Gratz Grant - Parrott Hall

A look at the exterior of Parrott Hall, its first floor hidden by overgrown shrubs.

Parrott Hall is a structure of statewide significance, listed on both the NYS and National Registers of Historic Places. It was built in the 1850s as the home of Nehemiah Denton, then purchased by New York State in 1882, including outbuildings and 125 acres of land, so that the dwelling could house the headquarters of the NYS Agricultural Experiment Station. In 1950, it was renamed Parrott Hall in honor of Dr. Percival Parrott, the station’s first entomologist and director of the Agricultural Experiment Station.  

The Geneva Experiment Station at Parrott Hall has significantly contributed to New York State’s leadership in scientific agricultural history. Pioneering work at the station led to advances in the study of field and garden crops, plant disease, and milk production, as well as the development of nurseries in Ontario and Monroe Counties and vineyards in western New York.

The NYS Agricultural Experiment Station vacated Parrott Hall in 1968, during a period in which many educational and government institutions abandoned historic buildings claiming they were no longer functional. When the Office of Parks Recreation & Historic Preservation (OPRHP) acquired the building in 1975, they intended to create a State Historic Site honoring Parrott Hall’s history as the birthplace of the Agricultural Experiment Station. Instead, Parrott Hall sat vacant for the next 43 years, allowed to deteriorate despite several outside attempts to encourage OPRHP to repair and rehabilitate the building. In early 2018, OPRHP commissioned a structural and environmental report that condemned Parrott Hall. The Friends of Parrott Hall strengthened their advocacy campaign and reached out to other preservation organizations.

In March 2018, the Preservation League joined forces with the Friends of Parrott Hall, Landmark Society of Western New York, and the City of Geneva, to form the Parrott Hall Coalition. The Preservation League worked with the coalition to advocate for Parrott Hall’s preservation locally and with New York State. The Preservation League found a structural engineer with historic preservation experience and, with funding from the Landmark Society, commissioned a new assessment of Parrott Hall that stated the building was structurally sound. The Coalition held a press conference at the building on June 14, 2018, announcing the results of that engineering report.

Happily, following that press conference and with the new engineering assessment, OPRHP agreed to cancel the Parrott Hall demolition contract and work with the Parrott Hall Coalition. The City of Geneva and Friends of Parrott Hall now have a license agreement for the site and Governor Cuomo awarded the City of Geneva a $400,000 Environmental Protection Fund (EPF) grant for building stabilization in December 2018.

We believe that Parrott Hall’s history can support the region’s economy and that our proposed public/private partnership investment in this building will encourage outside interest in fully rehabilitating the building. While we are stabilizing Parrott Hall and completing the EPF-funded work, Friends of Parrott Hall must complete a Feasibility Study to assess potential new uses for the building.
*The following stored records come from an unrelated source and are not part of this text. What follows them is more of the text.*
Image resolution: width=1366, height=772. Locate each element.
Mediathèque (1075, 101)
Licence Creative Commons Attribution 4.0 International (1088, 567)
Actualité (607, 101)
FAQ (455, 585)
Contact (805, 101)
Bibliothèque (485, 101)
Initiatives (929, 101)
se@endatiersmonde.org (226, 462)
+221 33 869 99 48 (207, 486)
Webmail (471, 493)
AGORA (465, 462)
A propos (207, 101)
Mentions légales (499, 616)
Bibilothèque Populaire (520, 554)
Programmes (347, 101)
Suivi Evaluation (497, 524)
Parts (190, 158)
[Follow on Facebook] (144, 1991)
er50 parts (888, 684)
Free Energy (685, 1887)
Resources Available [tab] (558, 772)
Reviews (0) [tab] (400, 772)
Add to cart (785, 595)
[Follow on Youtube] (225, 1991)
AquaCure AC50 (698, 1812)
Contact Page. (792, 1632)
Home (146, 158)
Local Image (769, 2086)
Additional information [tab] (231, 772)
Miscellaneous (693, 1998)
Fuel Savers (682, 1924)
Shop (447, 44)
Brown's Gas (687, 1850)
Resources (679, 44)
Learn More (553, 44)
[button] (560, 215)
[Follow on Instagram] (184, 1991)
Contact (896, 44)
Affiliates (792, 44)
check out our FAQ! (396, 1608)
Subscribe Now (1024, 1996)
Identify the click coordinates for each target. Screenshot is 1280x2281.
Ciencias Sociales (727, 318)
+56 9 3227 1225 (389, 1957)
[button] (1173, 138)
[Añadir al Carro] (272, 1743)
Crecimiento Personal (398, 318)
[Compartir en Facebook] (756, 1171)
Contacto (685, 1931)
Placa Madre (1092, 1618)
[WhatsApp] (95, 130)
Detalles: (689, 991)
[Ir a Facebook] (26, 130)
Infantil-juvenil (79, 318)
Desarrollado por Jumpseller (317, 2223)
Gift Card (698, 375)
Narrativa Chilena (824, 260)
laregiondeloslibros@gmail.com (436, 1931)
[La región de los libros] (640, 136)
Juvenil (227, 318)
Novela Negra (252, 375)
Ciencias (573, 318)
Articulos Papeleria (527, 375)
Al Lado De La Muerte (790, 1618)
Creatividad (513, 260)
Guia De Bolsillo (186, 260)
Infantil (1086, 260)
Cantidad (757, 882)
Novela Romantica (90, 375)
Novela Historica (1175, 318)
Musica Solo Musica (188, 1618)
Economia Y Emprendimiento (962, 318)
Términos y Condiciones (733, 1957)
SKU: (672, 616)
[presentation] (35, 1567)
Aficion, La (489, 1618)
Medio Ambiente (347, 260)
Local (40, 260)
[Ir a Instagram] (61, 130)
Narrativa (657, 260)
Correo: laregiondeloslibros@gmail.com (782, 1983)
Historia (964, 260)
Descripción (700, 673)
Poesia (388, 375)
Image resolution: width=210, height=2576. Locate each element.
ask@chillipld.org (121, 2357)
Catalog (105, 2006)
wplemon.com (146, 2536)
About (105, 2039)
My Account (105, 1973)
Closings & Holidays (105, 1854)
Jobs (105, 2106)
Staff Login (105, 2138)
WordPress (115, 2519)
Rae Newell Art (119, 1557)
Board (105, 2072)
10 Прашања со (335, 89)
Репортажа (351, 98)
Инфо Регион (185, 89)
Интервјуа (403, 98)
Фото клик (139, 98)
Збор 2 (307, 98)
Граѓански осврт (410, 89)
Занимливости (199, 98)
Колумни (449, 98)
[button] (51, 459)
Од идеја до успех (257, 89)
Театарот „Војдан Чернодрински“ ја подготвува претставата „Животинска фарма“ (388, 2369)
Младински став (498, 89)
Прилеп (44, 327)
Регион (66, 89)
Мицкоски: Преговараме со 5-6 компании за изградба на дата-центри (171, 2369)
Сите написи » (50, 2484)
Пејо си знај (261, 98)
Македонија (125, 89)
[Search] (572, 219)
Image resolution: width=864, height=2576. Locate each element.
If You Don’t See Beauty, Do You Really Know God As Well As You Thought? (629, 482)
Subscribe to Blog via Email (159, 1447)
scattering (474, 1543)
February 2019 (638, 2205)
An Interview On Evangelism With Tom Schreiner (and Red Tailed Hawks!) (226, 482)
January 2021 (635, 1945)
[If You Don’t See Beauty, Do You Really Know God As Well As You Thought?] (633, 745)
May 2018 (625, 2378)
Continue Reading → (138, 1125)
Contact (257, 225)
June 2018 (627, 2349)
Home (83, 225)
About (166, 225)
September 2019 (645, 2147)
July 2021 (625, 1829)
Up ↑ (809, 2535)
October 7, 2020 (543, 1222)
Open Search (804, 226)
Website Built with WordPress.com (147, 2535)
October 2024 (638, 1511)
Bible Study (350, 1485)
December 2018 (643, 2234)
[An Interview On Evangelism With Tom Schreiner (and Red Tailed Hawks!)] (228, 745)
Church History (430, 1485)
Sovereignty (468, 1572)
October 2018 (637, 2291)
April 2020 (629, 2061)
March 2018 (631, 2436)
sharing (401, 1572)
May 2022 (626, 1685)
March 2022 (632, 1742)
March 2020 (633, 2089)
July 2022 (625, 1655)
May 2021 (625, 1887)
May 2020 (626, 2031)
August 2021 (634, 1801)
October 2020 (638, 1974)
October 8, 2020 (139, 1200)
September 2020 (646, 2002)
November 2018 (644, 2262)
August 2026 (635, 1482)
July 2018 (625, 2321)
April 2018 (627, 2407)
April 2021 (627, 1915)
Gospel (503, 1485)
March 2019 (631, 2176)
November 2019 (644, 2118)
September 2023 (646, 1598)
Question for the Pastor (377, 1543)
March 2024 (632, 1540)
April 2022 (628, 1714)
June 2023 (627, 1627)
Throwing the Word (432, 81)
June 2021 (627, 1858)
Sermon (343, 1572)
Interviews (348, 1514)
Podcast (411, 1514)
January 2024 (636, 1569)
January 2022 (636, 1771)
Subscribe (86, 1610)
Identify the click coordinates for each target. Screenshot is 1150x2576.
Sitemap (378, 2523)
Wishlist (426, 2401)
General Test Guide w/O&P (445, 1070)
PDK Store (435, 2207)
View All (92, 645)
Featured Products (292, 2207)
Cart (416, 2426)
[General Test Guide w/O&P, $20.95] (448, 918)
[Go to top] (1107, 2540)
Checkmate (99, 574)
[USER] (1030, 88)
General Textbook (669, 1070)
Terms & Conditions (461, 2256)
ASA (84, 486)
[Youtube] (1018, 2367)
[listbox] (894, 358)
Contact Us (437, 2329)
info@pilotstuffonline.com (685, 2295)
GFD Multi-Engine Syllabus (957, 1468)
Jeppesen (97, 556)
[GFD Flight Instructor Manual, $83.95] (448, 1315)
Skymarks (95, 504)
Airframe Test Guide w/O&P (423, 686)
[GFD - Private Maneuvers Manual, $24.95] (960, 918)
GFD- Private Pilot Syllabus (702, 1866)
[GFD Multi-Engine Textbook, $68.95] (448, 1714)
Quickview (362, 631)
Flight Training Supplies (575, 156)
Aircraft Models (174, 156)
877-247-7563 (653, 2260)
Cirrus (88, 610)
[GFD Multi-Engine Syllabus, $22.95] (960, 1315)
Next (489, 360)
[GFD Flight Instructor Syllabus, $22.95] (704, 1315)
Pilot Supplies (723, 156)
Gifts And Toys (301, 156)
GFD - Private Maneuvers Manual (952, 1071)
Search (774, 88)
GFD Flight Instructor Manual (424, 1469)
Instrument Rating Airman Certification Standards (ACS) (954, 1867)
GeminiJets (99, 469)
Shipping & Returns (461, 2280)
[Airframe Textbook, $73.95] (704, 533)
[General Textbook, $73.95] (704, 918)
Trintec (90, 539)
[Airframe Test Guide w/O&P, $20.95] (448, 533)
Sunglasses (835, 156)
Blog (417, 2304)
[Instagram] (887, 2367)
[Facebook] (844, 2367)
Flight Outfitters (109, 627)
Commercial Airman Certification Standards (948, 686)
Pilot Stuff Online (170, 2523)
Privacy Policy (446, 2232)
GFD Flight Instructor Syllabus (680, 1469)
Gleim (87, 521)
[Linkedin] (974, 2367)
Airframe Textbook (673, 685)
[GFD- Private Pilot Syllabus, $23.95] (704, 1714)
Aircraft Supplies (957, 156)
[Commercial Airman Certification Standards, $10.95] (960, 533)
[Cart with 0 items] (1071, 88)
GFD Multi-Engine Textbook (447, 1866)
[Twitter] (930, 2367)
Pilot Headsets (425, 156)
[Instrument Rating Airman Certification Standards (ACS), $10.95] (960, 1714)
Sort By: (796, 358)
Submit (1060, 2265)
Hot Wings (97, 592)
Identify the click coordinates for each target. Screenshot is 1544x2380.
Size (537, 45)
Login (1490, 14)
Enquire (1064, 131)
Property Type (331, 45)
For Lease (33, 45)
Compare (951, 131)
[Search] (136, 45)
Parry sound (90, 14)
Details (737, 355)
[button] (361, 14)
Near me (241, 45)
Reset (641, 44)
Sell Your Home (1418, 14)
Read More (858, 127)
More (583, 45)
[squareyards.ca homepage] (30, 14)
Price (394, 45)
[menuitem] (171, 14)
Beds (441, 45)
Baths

The League is proud to help fund this necessary work with a $9,500 grant from the Donald Stephen Gratz Preservation Services Fund. The Landmark Society of Western New York will contribute $3,500 toward the project cost as a match. The Feasibility Study, including Conditions and Adaptive Use Analysis, will guide future work and enable the Friends of Parrott Hall to prioritize repairs moving forward.

“This project exemplifies what can be achieved when grassroots advocacy organizations work with long-standing preservation organizations like the Landmark Society and Preservation League, as well as within a municipality committed to historic preservation,” said League Vice President Erin Tobin.